Une paisible ouverture instrumentale (non identifiée) dominée par les cordes installe une atmosphère mêlant l’aimable contemplation de la crèche à la dévotion pour la personne divine. Luther recommandait d’ouvrir le service par un chant spirituel ou un psaume (Zum anfang aber singen wir eyn geystlich lied). En guise d’Introït, c’est le célébrissime Puer natus est in Bethlehem (L’enfant est né à Bethléem) qui résonne de mille sons. Praetorius se révèle ici un habile rhétoricien. Loin des discours austères, il fait le pari de la varietas. Par des changements constants de style d’écriture, de rythme et d’intensité, son génie créatif entend stimuler les sens et produire ce plaisir, cette plénitude qui rapproche de Dieu. A la richesse de l’écriture, les interprètes ajoutent leur talent en ciselant les inflexions, intonations, accents et autres modulations. Cette recherche de variété se constate déjà dans le texte lui-même. En effet, celui-ci est rédigé en latin macaronique (mêlant des formes latines et des passages en langue vernaculaire). Ainsi, les trois premiers couplets en latin sont confiés à trois solistes (soprano, alto, basse) tandis que le refrain Singet, jubiliret, triumphiret (Chantons, jubilons, triomphons) explose sous l’action conjuguée des tutti vocaux et instrumentaux. Un refrain que l’on imagine volontiers repris par l’assemblée des fidèles avec un enthousiasme excité par un rythme enlevé et un grave consolidé par une basse de cromorne. A l’écriture en imitation de ces trois strophes succède maintenant le procédé de l’écho. Lorsque le chœur salue Mein Herzenskindlein (Mon petit enfant de cœur) avec attendrissement, une voix de soprano emporte la formule dans les aigus, comme pour confirmer à Dieu l’arrivé de son envoyé. Pour les trois strophes suivantes, c’est au choral que Praetorius emprunte le style. Précédé d’un court prélude de choral interprété à l’orgue, son écriture homophone est solidement charpentée et l’allure en est grandiose. Puis, les couplets reconduisent le même enchaînement pour s’achever sur une doxologie célébrant solennellement la Trinité pour l’éternité (Lob sei der heilgen Dreifaltigkeit/ Nun und in alle Ewigkeit).

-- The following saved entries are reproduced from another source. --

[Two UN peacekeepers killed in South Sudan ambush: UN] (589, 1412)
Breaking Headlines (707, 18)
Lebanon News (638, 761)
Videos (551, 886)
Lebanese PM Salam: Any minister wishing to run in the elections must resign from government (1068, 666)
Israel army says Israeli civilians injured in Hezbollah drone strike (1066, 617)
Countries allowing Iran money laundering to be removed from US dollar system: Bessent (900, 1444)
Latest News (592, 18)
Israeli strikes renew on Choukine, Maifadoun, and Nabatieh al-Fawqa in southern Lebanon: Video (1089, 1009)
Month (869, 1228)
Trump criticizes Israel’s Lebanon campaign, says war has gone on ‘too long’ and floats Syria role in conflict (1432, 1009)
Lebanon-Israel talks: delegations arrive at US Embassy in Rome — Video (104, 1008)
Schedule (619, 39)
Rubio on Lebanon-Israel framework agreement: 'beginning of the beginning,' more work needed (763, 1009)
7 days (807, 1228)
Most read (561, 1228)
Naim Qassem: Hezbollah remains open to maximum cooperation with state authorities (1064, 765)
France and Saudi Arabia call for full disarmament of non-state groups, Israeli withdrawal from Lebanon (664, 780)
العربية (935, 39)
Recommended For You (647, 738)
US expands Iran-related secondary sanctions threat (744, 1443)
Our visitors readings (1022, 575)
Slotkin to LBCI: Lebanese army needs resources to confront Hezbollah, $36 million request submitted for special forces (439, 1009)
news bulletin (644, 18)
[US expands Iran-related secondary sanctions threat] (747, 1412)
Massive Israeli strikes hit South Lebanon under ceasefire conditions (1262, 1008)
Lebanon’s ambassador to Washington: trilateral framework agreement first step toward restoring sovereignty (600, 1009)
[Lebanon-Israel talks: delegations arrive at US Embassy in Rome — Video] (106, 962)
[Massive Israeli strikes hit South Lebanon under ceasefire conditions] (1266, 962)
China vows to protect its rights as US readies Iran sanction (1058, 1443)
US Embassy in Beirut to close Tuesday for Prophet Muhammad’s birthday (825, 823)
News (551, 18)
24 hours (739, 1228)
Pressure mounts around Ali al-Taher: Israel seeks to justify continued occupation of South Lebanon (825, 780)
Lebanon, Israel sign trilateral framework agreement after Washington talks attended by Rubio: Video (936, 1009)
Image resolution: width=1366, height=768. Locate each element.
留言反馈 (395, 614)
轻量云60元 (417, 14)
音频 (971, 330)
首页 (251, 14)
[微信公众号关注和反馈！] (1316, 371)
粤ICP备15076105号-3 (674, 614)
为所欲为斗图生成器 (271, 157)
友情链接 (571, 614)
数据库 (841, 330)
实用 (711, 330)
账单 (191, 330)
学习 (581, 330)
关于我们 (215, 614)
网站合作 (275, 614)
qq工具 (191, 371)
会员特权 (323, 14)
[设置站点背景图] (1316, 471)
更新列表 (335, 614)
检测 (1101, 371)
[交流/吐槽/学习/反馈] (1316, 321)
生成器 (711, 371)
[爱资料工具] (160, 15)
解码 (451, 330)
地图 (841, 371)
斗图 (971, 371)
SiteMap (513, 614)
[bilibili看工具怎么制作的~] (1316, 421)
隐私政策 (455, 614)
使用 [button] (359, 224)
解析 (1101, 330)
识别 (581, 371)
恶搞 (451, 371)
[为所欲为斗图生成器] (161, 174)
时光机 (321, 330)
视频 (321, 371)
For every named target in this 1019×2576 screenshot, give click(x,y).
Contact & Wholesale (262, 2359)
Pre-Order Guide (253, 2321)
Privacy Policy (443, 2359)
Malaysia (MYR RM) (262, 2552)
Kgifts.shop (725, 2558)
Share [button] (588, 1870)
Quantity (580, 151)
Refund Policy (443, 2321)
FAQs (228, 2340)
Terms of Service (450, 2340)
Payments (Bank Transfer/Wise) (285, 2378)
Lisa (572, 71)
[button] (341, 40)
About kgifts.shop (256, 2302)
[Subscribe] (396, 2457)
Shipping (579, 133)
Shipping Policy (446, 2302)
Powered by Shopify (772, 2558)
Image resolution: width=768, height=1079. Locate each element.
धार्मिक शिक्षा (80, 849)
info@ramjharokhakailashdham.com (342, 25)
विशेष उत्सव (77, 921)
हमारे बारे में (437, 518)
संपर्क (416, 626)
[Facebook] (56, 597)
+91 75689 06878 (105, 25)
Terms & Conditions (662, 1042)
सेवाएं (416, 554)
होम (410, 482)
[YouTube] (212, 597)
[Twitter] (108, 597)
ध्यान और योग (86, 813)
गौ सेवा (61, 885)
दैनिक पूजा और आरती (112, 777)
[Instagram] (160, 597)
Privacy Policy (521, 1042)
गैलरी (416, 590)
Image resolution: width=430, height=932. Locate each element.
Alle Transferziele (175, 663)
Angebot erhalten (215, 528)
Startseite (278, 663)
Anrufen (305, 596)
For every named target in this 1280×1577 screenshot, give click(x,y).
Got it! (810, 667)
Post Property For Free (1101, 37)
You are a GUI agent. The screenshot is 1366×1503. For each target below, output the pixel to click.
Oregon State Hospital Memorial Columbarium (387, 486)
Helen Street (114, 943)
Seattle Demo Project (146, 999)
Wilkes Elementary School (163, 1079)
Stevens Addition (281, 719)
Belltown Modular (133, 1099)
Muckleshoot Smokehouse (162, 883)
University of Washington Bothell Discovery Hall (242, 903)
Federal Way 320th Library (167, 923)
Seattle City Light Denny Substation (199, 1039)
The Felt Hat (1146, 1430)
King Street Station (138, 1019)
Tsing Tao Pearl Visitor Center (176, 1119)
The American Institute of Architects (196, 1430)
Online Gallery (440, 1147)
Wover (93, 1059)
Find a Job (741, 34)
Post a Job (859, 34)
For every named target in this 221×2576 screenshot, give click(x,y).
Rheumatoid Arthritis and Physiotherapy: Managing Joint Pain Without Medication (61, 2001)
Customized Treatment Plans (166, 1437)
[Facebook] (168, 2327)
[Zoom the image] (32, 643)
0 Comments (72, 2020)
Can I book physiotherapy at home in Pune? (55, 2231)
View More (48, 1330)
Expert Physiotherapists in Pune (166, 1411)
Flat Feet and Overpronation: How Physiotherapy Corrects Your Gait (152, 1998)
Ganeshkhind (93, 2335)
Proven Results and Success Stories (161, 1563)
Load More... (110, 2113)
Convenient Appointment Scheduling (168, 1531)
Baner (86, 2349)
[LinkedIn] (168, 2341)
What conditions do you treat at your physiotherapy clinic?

A l’issue de ce chant d’entrée, Luther prescrit l’acclamation grecque du Kyrie Eleyson. Ce Kyrie, conforme aux prescriptions du réformateur, est extrait de la Missa : ganz Teudsch (messe entièrement en allemand) compilée dans le recueil Polyhymnia Caduceatrix publié par Praetorius en 1619. La construction de cette prière pénitentielle est d’une simplicité qui libère un parfum de piété. Si son écriture est manifestement d’inspiration italienne (multiples effets d’écho et mélismes ponctuels tissés par des solistes), celle-ci est tempérée par une dévotion toute luthérienne. Les cordes ouvrent avec gravité la séquence et en ponctuent chacune des parties. Pourtant, malgré cette retenue, Praetorius applique à sa partition le principe de varietas qui est décidément sa « marque de fabrique ». Pour cela, il redistribue constamment les interventions vocales. Ainsi, le premier Kyrie est entonné par la basse tandis que la soprano traduit cette supplication en langue vernaculaire (Herr erbarme dich/ Seigneur, aie pitié). Le Christe est porté par le duo constitué par la basse et le ténor alors qu’un autre duo (soprano et alto) s’empare de la formule en langue allemande. Le dernier Kyrie est repris par le ténor tandis que le même duo féminin réitère ses appels à la miséricorde. Le quatuor s’associe finalement pour lancer un dernier Herr erbarm dich über uns (Seigneur, aie pitié de nous) au nom de toute l’assemblée.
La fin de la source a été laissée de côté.